- **Word and item position data**
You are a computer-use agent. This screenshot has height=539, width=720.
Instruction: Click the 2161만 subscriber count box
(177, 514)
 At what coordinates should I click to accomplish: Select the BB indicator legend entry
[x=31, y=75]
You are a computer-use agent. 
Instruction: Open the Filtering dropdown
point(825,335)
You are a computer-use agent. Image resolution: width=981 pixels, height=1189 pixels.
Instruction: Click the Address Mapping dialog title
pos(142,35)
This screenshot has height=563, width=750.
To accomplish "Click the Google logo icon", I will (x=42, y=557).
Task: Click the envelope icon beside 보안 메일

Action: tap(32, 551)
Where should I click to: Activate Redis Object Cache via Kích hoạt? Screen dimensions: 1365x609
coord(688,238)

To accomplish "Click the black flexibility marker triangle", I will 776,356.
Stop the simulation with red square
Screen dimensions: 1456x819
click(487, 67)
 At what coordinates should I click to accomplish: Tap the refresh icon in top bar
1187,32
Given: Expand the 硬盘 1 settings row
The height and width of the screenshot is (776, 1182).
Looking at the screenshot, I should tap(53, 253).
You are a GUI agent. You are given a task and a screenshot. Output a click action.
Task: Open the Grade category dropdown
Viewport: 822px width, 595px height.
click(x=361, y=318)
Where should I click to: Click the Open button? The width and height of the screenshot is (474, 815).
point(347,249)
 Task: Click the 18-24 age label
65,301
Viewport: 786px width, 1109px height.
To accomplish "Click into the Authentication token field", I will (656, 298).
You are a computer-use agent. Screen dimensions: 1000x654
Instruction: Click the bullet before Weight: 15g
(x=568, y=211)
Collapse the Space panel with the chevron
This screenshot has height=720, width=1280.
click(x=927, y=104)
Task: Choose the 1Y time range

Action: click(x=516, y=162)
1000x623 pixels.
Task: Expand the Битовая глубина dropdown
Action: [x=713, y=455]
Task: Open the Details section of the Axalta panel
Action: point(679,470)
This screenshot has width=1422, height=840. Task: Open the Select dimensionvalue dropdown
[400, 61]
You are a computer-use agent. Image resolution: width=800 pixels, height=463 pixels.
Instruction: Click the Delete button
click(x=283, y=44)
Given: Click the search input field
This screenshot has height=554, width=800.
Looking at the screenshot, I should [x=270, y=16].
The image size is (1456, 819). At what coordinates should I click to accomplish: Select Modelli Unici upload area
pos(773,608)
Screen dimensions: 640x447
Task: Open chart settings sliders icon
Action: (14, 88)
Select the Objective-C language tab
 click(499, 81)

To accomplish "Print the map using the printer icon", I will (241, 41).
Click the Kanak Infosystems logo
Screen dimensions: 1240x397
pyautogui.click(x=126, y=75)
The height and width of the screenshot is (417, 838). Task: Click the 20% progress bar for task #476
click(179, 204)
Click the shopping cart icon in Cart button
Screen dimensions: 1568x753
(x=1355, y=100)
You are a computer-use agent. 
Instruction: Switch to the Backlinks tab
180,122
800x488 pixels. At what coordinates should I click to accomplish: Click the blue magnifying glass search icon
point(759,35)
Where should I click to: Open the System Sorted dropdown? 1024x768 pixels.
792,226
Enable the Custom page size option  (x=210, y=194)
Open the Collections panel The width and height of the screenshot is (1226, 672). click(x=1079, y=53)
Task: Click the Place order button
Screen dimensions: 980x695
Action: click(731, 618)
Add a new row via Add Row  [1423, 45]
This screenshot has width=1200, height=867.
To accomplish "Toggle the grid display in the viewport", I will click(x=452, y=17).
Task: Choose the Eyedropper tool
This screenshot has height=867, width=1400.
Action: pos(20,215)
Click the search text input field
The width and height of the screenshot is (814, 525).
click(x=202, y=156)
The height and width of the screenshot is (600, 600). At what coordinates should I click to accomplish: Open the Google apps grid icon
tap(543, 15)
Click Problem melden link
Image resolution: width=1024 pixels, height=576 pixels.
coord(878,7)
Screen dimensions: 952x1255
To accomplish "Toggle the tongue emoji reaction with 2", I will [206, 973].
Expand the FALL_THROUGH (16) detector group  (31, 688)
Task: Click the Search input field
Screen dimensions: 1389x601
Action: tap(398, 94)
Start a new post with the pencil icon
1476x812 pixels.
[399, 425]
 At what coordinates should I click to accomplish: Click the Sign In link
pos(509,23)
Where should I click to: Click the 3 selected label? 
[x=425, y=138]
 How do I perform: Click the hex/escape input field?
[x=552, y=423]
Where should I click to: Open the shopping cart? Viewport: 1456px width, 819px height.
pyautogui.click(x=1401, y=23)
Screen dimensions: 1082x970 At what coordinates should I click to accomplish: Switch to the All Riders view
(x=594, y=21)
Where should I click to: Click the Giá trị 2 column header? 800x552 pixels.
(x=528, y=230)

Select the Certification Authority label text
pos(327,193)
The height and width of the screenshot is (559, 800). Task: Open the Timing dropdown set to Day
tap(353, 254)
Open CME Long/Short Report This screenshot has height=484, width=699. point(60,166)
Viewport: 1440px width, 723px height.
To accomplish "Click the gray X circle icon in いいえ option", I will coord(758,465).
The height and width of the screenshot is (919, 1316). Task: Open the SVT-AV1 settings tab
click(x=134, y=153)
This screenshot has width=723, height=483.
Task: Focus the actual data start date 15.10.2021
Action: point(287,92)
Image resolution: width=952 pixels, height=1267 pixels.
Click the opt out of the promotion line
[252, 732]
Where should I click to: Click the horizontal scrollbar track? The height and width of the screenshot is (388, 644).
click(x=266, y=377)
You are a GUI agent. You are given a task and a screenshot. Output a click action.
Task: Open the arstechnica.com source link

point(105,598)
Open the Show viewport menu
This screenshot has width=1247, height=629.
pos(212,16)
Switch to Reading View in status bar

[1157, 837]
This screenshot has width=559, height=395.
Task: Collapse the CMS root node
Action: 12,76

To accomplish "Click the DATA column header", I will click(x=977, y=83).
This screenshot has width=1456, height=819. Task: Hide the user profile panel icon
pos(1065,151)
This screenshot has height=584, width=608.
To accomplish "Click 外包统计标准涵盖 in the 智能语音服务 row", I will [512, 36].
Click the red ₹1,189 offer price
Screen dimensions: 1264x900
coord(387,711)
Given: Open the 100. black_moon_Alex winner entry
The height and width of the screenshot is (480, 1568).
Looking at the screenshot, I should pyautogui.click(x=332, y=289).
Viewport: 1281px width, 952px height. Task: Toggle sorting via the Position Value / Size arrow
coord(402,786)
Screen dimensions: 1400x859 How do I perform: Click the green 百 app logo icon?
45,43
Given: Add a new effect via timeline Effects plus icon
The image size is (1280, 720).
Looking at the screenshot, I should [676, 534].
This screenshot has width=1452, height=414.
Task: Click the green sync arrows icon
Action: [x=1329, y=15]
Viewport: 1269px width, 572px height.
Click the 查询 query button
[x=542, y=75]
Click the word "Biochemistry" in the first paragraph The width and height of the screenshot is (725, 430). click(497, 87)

- **What to work on**
Change "computer-use agent" to "screen-control agent" everywhere in the lines above, leaving everything else untouched.

- **Completed task**
You are a screen-control agent. This screenshot has height=539, width=720.
Instruction: Click the 2161만 subscriber count box
(177, 514)
 At what coordinates should I click to accomplish: Select the BB indicator legend entry
[x=31, y=75]
You are a screen-control agent. 
Instruction: Open the Filtering dropdown
point(825,335)
You are a screen-control agent. Image resolution: width=981 pixels, height=1189 pixels.
Instruction: Click the Address Mapping dialog title
pos(142,35)
This screenshot has height=563, width=750.
To accomplish "Click the Google logo icon", I will (x=42, y=557).
Task: Click the envelope icon beside 보안 메일

Action: tap(32, 551)
Where should I click to: Activate Redis Object Cache via Kích hoạt? Screen dimensions: 1365x609
coord(688,238)

To accomplish "Click the black flexibility marker triangle", I will 776,356.
Stop the simulation with red square
Screen dimensions: 1456x819
click(487, 67)
 At what coordinates should I click to accomplish: Tap the refresh icon in top bar
1187,32
Given: Expand the 硬盘 1 settings row
The height and width of the screenshot is (776, 1182).
Looking at the screenshot, I should tap(53, 253).
You are a GUI agent. You are given a task and a screenshot. Output a click action.
Task: Open the Grade category dropdown
Viewport: 822px width, 595px height.
click(x=361, y=318)
Where should I click to: Click the Open button? The width and height of the screenshot is (474, 815).
point(347,249)
 Task: Click the 18-24 age label
65,301
Viewport: 786px width, 1109px height.
To accomplish "Click into the Authentication token field", I will (656, 298).
You are a screen-control agent. Screen dimensions: 1000x654
Instruction: Click the bullet before Weight: 15g
(x=568, y=211)
Collapse the Space panel with the chevron
This screenshot has height=720, width=1280.
click(x=927, y=104)
Task: Choose the 1Y time range

Action: click(x=516, y=162)
1000x623 pixels.
Task: Expand the Битовая глубина dropdown
Action: [x=713, y=455]
Task: Open the Details section of the Axalta panel
Action: point(679,470)
This screenshot has width=1422, height=840. Task: Open the Select dimensionvalue dropdown
[400, 61]
You are a screen-control agent. Image resolution: width=800 pixels, height=463 pixels.
Instruction: Click the Delete button
click(x=283, y=44)
Given: Click the search input field
This screenshot has height=554, width=800.
Looking at the screenshot, I should [x=270, y=16].
The image size is (1456, 819). At what coordinates should I click to accomplish: Select Modelli Unici upload area
pos(773,608)
Screen dimensions: 640x447
Task: Open chart settings sliders icon
Action: (14, 88)
Select the Objective-C language tab
 click(499, 81)

To accomplish "Print the map using the printer icon", I will (241, 41).
Click the Kanak Infosystems logo
Screen dimensions: 1240x397
pyautogui.click(x=126, y=75)
The height and width of the screenshot is (417, 838). Task: Click the 20% progress bar for task #476
click(179, 204)
Click the shopping cart icon in Cart button
Screen dimensions: 1568x753
(x=1355, y=100)
You are a screen-control agent. 
Instruction: Switch to the Backlinks tab
180,122
800x488 pixels. At what coordinates should I click to accomplish: Click the blue magnifying glass search icon
point(759,35)
Where should I click to: Open the System Sorted dropdown? 1024x768 pixels.
792,226
Enable the Custom page size option  (x=210, y=194)
Open the Collections panel The width and height of the screenshot is (1226, 672). click(x=1079, y=53)
Task: Click the Place order button
Screen dimensions: 980x695
Action: click(731, 618)
Add a new row via Add Row  [1423, 45]
This screenshot has width=1200, height=867.
To accomplish "Toggle the grid display in the viewport", I will click(x=452, y=17).
Task: Choose the Eyedropper tool
This screenshot has height=867, width=1400.
Action: pos(20,215)
Click the search text input field
The width and height of the screenshot is (814, 525).
click(x=202, y=156)
The height and width of the screenshot is (600, 600). At what coordinates should I click to accomplish: Open the Google apps grid icon
tap(543, 15)
Click Problem melden link
Image resolution: width=1024 pixels, height=576 pixels.
coord(878,7)
Screen dimensions: 952x1255
To accomplish "Toggle the tongue emoji reaction with 2", I will [206, 973].
Expand the FALL_THROUGH (16) detector group  (31, 688)
Task: Click the Search input field
Screen dimensions: 1389x601
Action: tap(398, 94)
Start a new post with the pencil icon
1476x812 pixels.
[399, 425]
 At what coordinates should I click to accomplish: Click the Sign In link
pos(509,23)
Where should I click to: Click the 3 selected label? 
[x=425, y=138]
 How do I perform: Click the hex/escape input field?
[x=552, y=423]
Where should I click to: Open the shopping cart? Viewport: 1456px width, 819px height.
pyautogui.click(x=1401, y=23)
Screen dimensions: 1082x970 At what coordinates should I click to accomplish: Switch to the All Riders view
(x=594, y=21)
Where should I click to: Click the Giá trị 2 column header? 800x552 pixels.
(x=528, y=230)

Select the Certification Authority label text
pos(327,193)
The height and width of the screenshot is (559, 800). Task: Open the Timing dropdown set to Day
tap(353, 254)
Open CME Long/Short Report This screenshot has height=484, width=699. point(60,166)
Viewport: 1440px width, 723px height.
To accomplish "Click the gray X circle icon in いいえ option", I will coord(758,465).
The height and width of the screenshot is (919, 1316). Task: Open the SVT-AV1 settings tab
click(x=134, y=153)
This screenshot has width=723, height=483.
Task: Focus the actual data start date 15.10.2021
Action: point(287,92)
Image resolution: width=952 pixels, height=1267 pixels.
Click the opt out of the promotion line
[252, 732]
Where should I click to: Click the horizontal scrollbar track? The height and width of the screenshot is (388, 644).
click(x=266, y=377)
You are a GUI agent. You are given a task and a screenshot. Output a click action.
Task: Open the arstechnica.com source link

point(105,598)
Open the Show viewport menu
This screenshot has width=1247, height=629.
pos(212,16)
Switch to Reading View in status bar

[1157, 837]
This screenshot has width=559, height=395.
Task: Collapse the CMS root node
Action: 12,76

To accomplish "Click the DATA column header", I will click(x=977, y=83).
This screenshot has width=1456, height=819. Task: Hide the user profile panel icon
pos(1065,151)
This screenshot has height=584, width=608.
To accomplish "Click 外包统计标准涵盖 in the 智能语音服务 row", I will [512, 36].
Click the red ₹1,189 offer price
Screen dimensions: 1264x900
coord(387,711)
Given: Open the 100. black_moon_Alex winner entry
The height and width of the screenshot is (480, 1568).
Looking at the screenshot, I should pyautogui.click(x=332, y=289).
Viewport: 1281px width, 952px height. Task: Toggle sorting via the Position Value / Size arrow
coord(402,786)
Screen dimensions: 1400x859 How do I perform: Click the green 百 app logo icon?
45,43
Given: Add a new effect via timeline Effects plus icon
The image size is (1280, 720).
Looking at the screenshot, I should [676, 534].
This screenshot has width=1452, height=414.
Task: Click the green sync arrows icon
Action: [x=1329, y=15]
Viewport: 1269px width, 572px height.
Click the 查询 query button
[x=542, y=75]
Click the word "Biochemistry" in the first paragraph The width and height of the screenshot is (725, 430). click(497, 87)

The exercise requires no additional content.